Once the line holding "Where should I" is found, output it and all remaining lines of the data exactly, with every picture left out.

Stored items
= = = = = = =
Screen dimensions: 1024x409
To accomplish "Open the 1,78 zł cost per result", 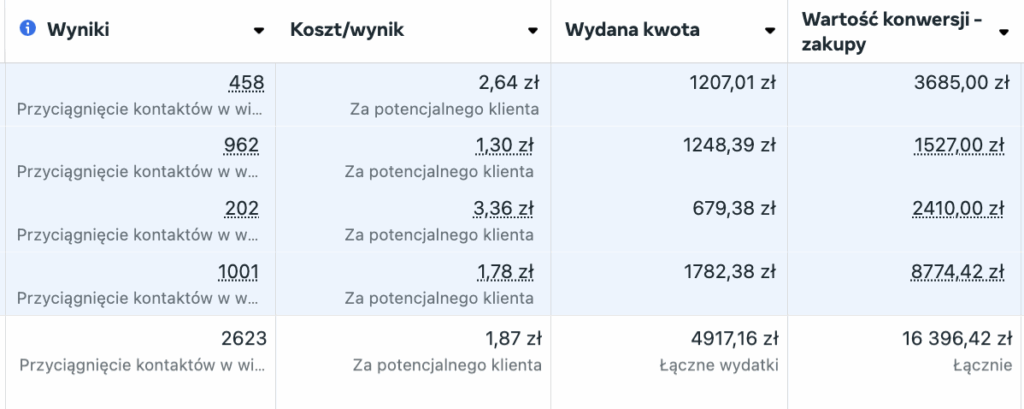I will [x=505, y=271].
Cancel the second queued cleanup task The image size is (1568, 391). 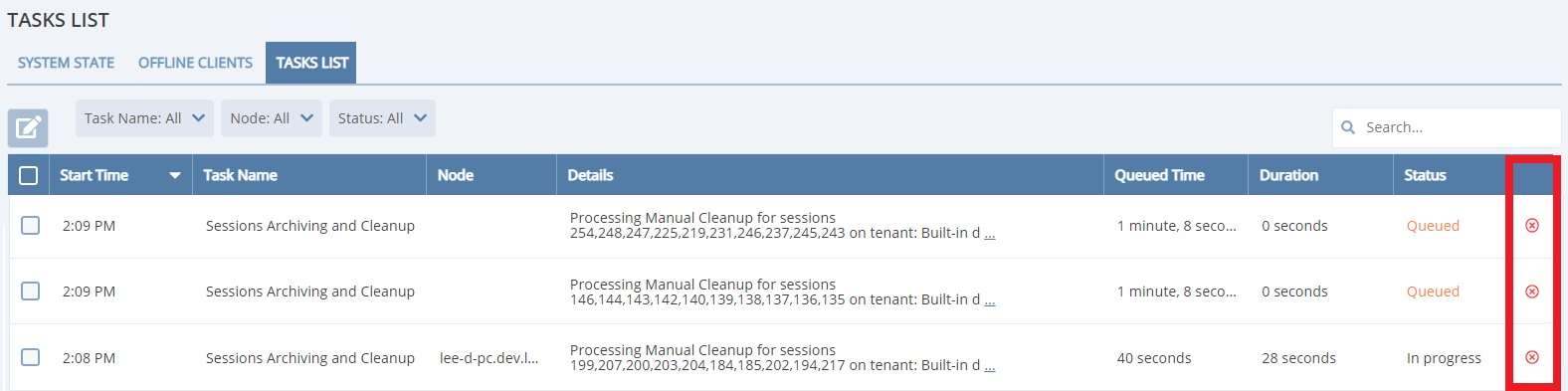1532,292
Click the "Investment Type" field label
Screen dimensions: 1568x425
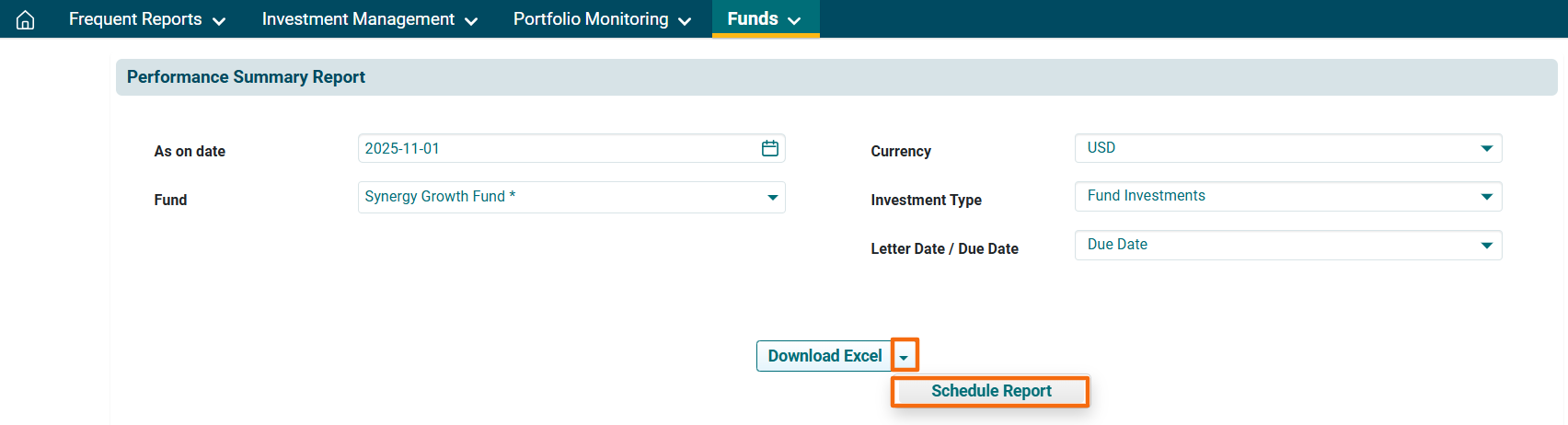point(926,201)
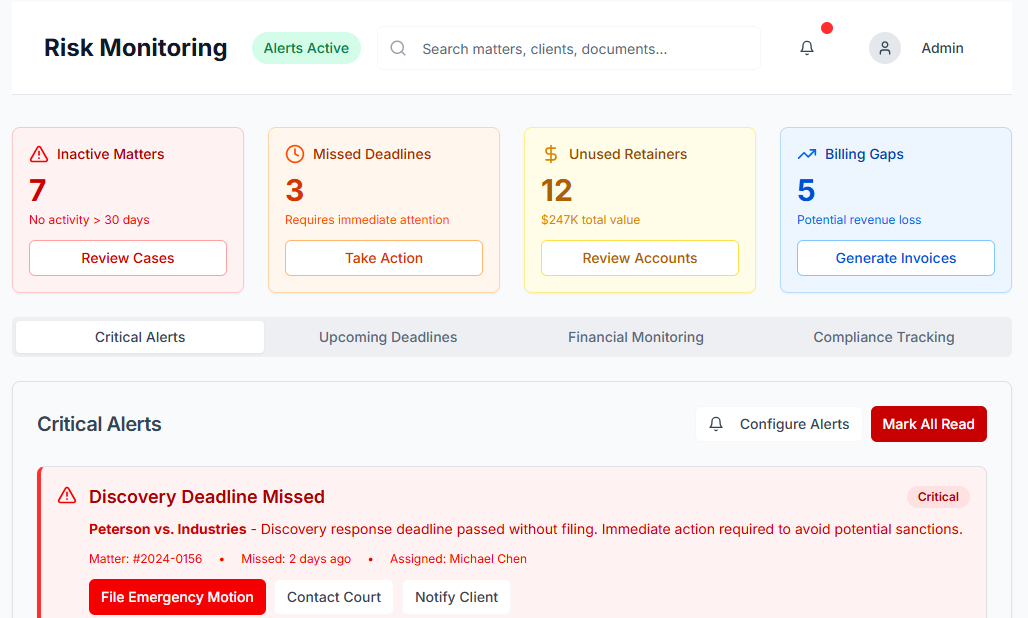
Task: Click the Missed Deadlines clock icon
Action: click(x=295, y=154)
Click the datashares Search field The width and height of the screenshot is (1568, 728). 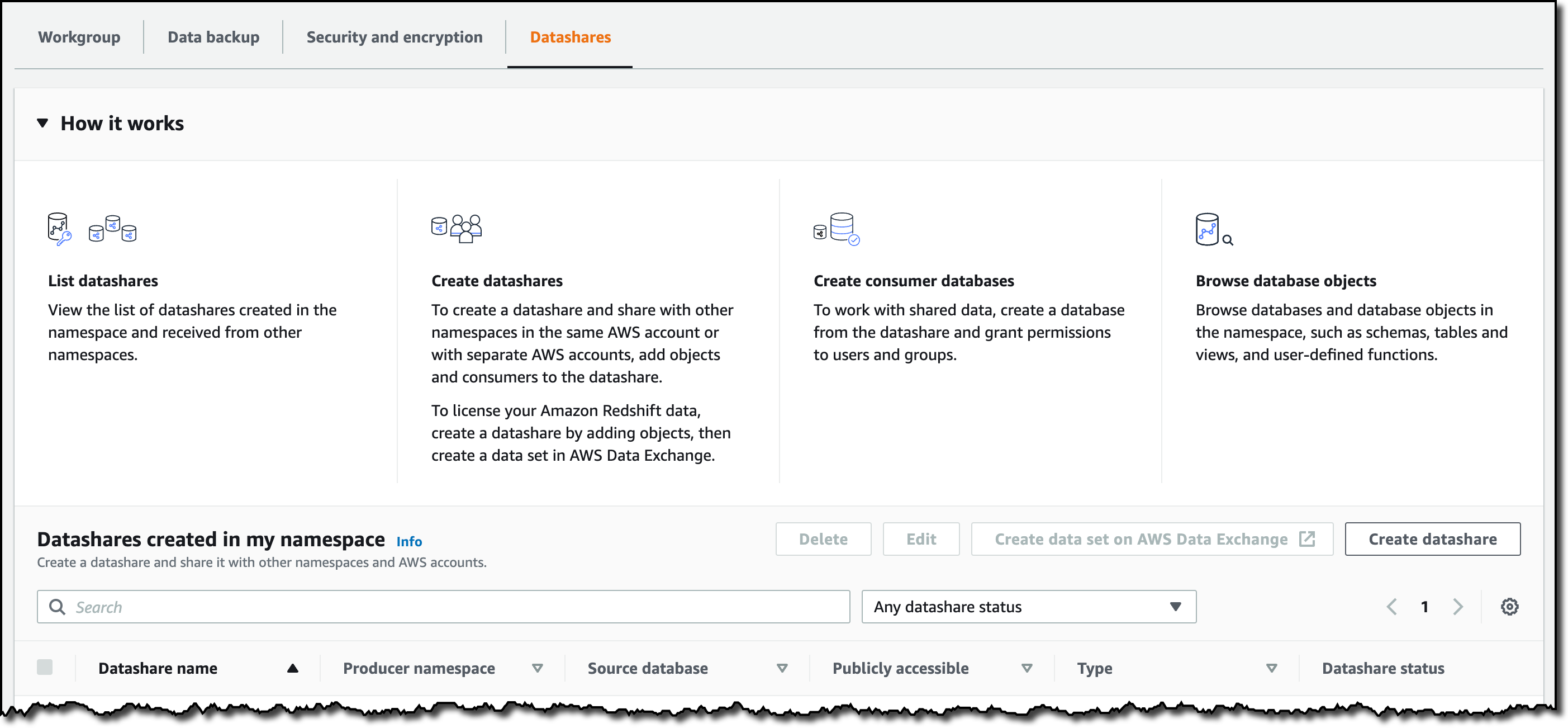point(443,607)
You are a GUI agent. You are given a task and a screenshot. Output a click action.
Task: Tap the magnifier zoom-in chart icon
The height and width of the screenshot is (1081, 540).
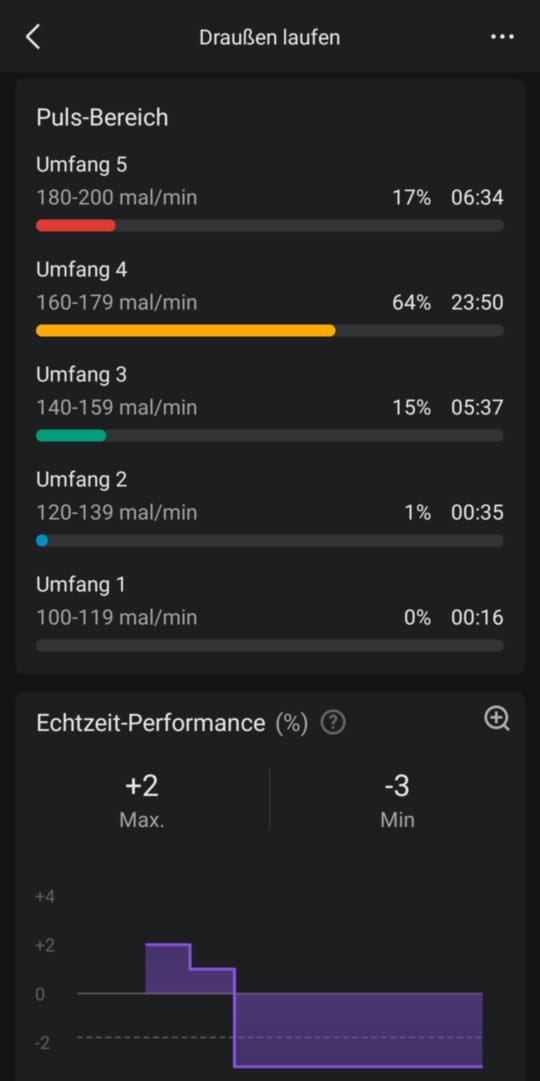497,718
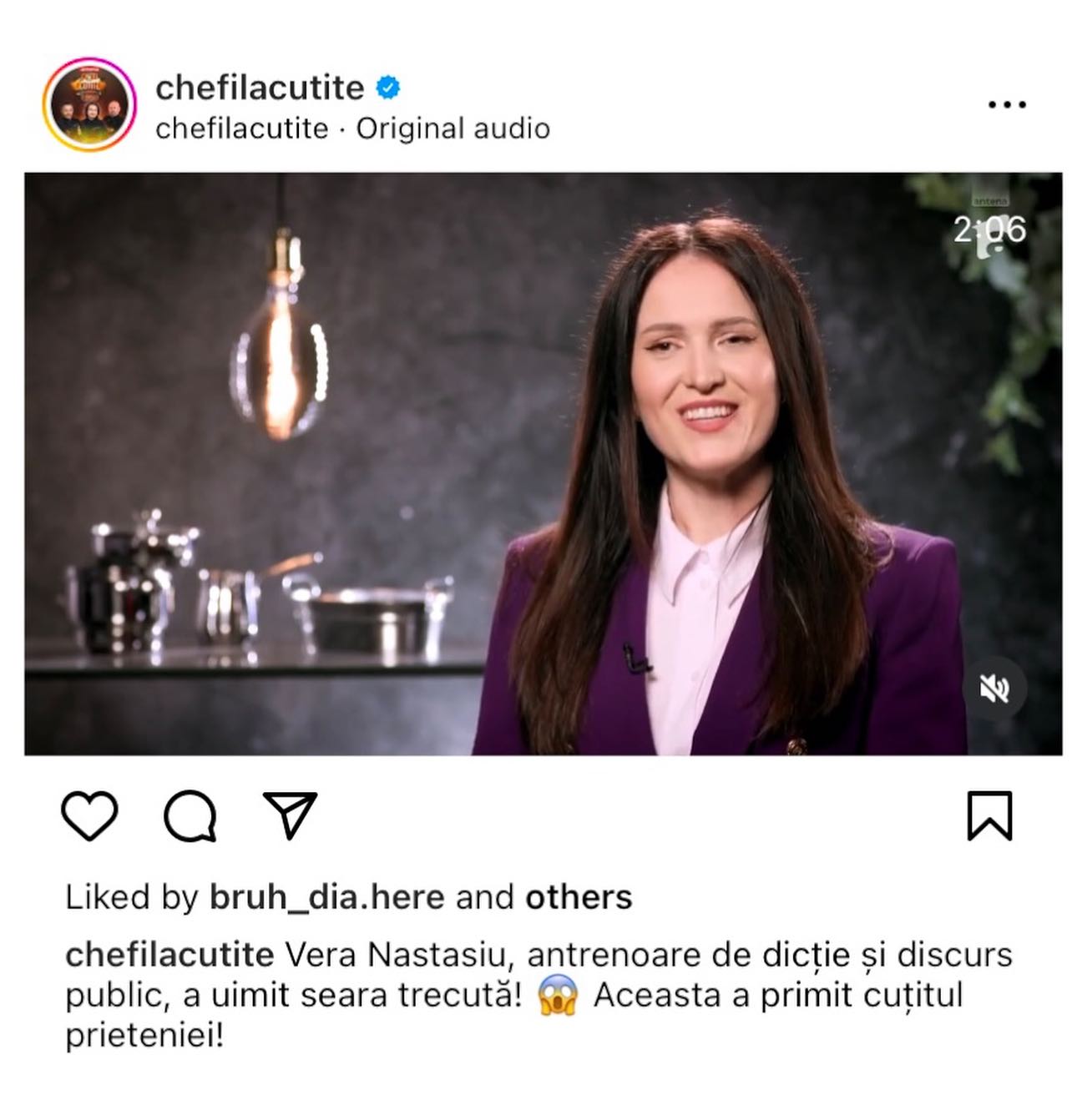Click the video frame to play it
Image resolution: width=1077 pixels, height=1120 pixels.
543,464
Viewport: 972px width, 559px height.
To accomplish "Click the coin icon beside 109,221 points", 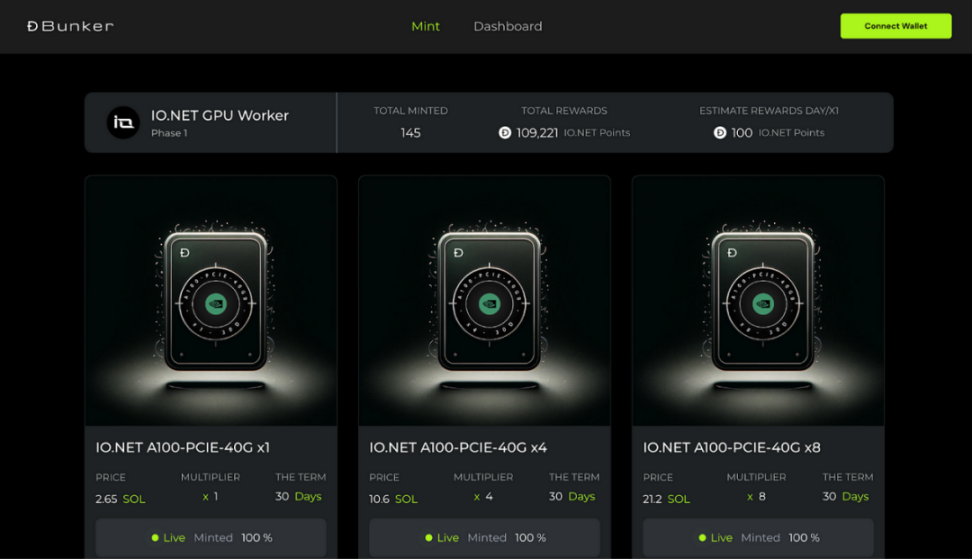I will click(x=505, y=132).
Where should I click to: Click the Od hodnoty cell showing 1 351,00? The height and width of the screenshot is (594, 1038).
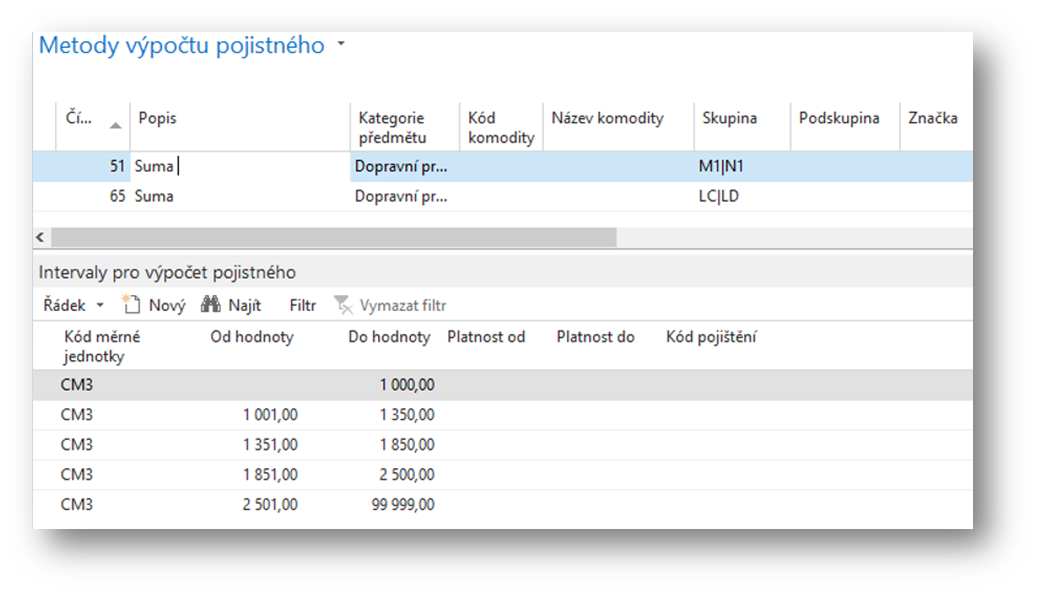pos(268,445)
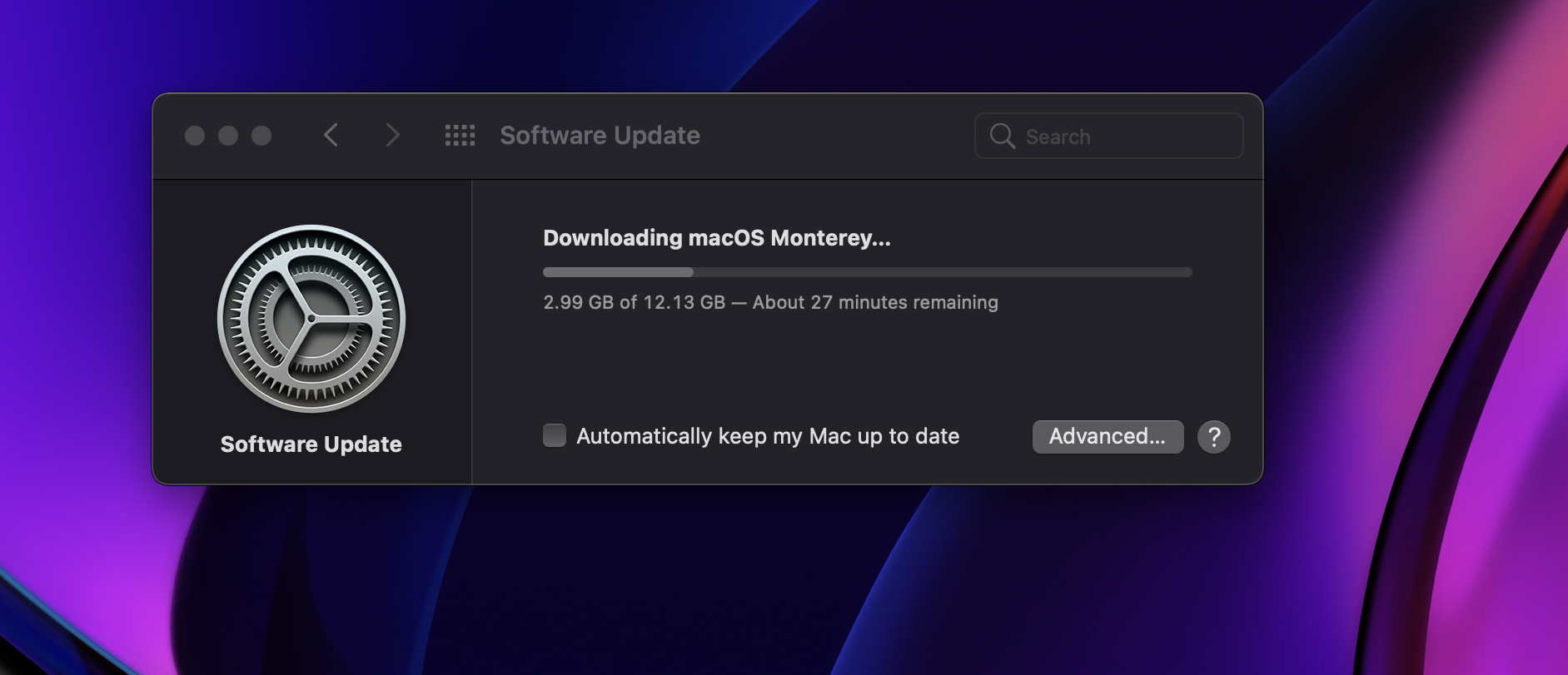Screen dimensions: 1568x675
Task: Go back using the left chevron
Action: (331, 135)
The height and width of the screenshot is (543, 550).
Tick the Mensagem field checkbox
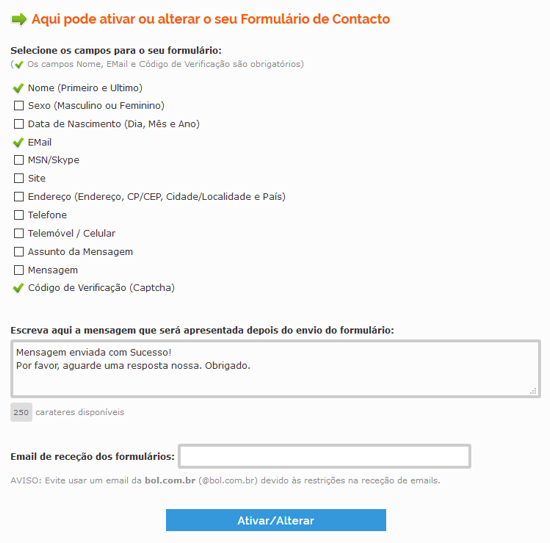(x=19, y=270)
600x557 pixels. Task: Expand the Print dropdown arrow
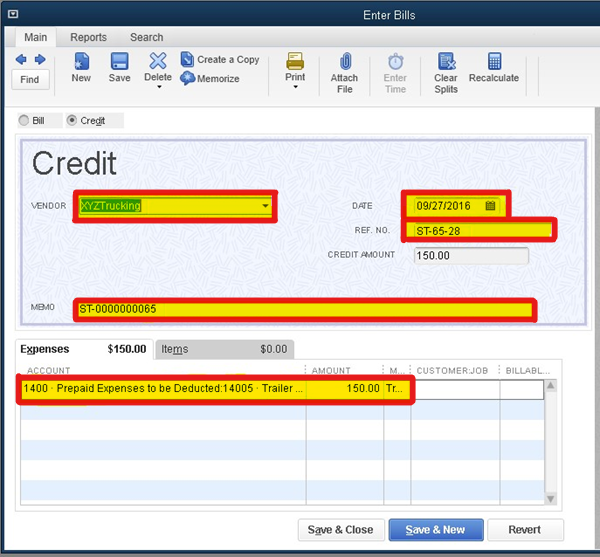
= = = = = = =
ANSWER BOX >>
Where should I click to: Click the Od hodnoty cell showing 1 351,00? The height and width of the screenshot is (594, 1038).
pos(268,445)
Screen dimensions: 1568x675
Task: Go back using the left chevron
Action: (331, 135)
The height and width of the screenshot is (543, 550).
Tick the Mensagem field checkbox
(x=19, y=270)
600x557 pixels. Task: Expand the Print dropdown arrow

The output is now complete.